Quoted passage:
========

Additionally, hermit crabs know which shells are more structurally sound than others. In the Journal of Shellfish Research, hermit crabs were presented with different shells with varying levels of damage.
The hermit crabs were exposed to isolation and stimuli that mimicked predators. In all experiments, the hermit crabs always preferred the undamaged shell.
Combined, these two studies suggest that hermit crabs can differentiate one shell from another. Also, they know which shells give them a better chance of survival. This indicates that hermit crabs may be making a choice, which can be a marker of intelligence.
Smell Their Dead
According to Ecology and Evolution, hermit crabs can smell their dead. Most importantly, they can differentiate them from other smells of decay and react accordingly.
When hermit crabs realize a fellow member of their species has died nearby, they’ll rush to the site. This ability to smell their dead is an advantage.
Because terrestrial hermit crabs need to find the perfect fit, free shells are always in high demand. When a hermit crab dies, its shell is available.
This shows an amazing sense of smell and indicates that hermit crabs are opportunistic. That’s intelligence outside the need to avoid predators, obtain food, or ensure protection.
This is supported by BMC Neuroscience, where scientists discovered that a large part of a terrestrial crab’s brain structure is dedicated to identifying smells.
Remember And Adapt To Pain
There’s been a long-standing debate about whether crustaceans, like crabs and lobsters, can feel pain.
However, a recent study published in Animal Behavior found that hermit crabs can feel pain. In fact, they’ll recall pain and act accordingly following the negative experience.
To perform this study, a group of hermit crabs was given small electric shocks within their shells. They were then given the option to move into new, empty shells.
Shocked hermit crabs were the only ones who moved outside their shells, proving that they could feel pain. More interestingly, the shocked hermit crabs moved into their new shells differently than those who weren’t shocked.
They approached the shell much faster and investigated it for a shorter time. This implies that the hermit crab remembered the previous experience of being shocked.
Also, this suggests a problem-solving approach from hermit crabs due to quickly retreating to a new haven, perhaps understanding the urgency.
This study also supports the theory that hermit crabs have preferred shells. Hermit crabs in their preferred shells were less likely to evacuate their current shells.
Do Hermit Crabs Make Smart Pets?

========

Work to complete:
a) According to the hermit crab text, which publication reported that hermit crabs can smell their dead?
b) Retype the hermit crab text word for word between "Because terrestrial hermit" and "to identifying smells.", inclusive.

========

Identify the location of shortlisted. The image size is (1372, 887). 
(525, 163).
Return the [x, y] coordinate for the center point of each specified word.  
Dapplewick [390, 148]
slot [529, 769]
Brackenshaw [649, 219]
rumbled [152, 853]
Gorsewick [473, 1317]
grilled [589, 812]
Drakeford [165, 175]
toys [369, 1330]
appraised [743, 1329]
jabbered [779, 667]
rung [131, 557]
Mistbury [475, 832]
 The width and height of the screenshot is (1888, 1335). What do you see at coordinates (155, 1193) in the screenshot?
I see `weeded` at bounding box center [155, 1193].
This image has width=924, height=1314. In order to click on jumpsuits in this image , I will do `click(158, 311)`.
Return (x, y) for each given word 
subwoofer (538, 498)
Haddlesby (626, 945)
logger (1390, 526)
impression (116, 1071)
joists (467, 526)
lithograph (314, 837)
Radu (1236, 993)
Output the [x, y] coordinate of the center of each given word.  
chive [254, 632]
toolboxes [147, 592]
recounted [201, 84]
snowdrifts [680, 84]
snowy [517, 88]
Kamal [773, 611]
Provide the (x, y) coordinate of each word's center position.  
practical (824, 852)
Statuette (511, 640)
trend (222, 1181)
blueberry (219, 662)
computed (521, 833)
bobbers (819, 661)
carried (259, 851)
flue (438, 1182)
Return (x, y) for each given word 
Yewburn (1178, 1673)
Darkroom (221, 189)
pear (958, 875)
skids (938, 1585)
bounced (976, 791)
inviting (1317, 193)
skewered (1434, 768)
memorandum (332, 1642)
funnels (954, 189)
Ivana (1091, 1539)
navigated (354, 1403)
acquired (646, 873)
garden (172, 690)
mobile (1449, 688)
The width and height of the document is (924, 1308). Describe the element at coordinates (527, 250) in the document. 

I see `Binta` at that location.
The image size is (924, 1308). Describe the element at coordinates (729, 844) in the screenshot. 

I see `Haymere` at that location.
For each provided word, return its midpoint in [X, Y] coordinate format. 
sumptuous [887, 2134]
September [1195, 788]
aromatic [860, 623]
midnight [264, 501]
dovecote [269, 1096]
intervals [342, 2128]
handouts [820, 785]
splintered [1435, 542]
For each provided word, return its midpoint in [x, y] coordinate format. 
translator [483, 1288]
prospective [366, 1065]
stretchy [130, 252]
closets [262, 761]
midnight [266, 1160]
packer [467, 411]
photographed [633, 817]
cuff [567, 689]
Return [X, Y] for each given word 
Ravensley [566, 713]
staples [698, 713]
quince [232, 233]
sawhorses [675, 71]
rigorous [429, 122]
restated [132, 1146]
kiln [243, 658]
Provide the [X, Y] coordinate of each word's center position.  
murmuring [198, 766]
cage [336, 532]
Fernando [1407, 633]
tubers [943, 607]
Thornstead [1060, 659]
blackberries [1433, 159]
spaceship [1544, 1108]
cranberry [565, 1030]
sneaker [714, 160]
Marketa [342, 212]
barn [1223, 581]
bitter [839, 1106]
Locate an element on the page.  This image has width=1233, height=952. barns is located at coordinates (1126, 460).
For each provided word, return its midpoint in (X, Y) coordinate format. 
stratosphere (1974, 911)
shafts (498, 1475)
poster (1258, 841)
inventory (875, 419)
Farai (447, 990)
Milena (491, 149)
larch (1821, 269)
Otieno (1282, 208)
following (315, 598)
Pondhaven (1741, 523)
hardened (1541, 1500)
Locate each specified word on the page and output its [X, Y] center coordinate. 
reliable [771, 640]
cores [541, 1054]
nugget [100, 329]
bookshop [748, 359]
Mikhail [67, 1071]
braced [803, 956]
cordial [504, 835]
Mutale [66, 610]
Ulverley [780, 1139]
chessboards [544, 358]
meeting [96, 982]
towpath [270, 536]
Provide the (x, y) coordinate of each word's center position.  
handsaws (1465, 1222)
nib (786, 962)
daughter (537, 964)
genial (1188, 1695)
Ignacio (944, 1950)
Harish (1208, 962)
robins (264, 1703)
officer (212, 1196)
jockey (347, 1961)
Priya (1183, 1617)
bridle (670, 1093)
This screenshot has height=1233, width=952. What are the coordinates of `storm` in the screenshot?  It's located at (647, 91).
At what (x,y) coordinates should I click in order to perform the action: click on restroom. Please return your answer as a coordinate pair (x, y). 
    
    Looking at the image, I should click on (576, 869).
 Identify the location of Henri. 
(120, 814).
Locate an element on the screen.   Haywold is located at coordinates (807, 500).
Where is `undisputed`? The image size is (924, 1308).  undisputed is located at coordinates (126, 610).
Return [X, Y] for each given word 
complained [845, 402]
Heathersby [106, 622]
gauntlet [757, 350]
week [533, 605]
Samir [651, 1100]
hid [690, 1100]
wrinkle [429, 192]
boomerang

========

Results for each task:
a) Ecology and Evolution

b)
Because terrestrial hermit crabs need to find the perfect fit, free shells are always in high demand. When a hermit crab dies, its shell is available.
This shows an amazing sense of smell and indicates that hermit crabs are opportunistic. That’s intelligence outside the need to avoid predators, obtain food, or ensure protection.
This is supported by BMC Neuroscience, where scientists discovered that a large part of a terrestrial crab’s brain structure is dedicated to identifying smells.